§ YOUR GOAL
Retype, word for word, every line starting at the line with "The height and width of the screenshot is (654, 943)." and ending with the final line of the entries; skip the pictures.
☆ ☆ ☆ ☆ ☆ ☆ ☆
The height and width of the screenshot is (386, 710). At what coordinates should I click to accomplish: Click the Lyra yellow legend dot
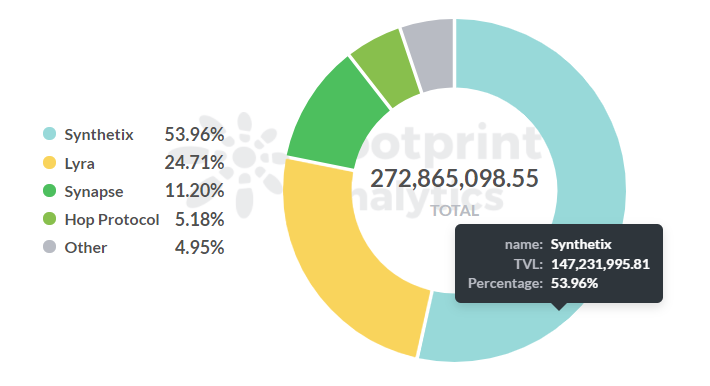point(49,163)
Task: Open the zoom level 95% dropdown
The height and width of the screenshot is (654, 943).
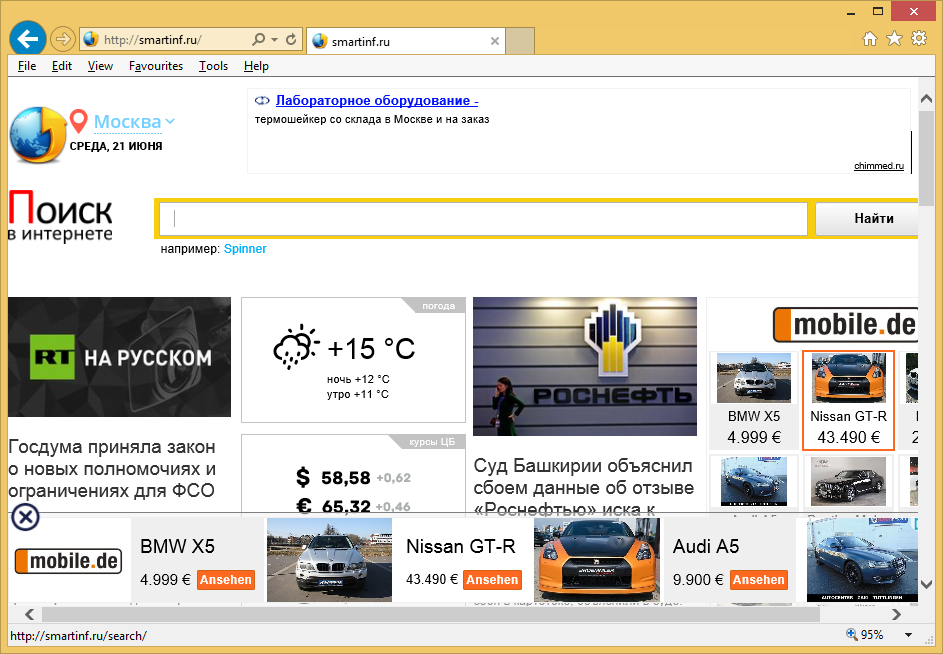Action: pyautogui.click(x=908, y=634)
☆ ☆ ☆ ☆ ☆ ☆ ☆
§ RESPONSE
The height and width of the screenshot is (654, 943).
Action: pyautogui.click(x=908, y=634)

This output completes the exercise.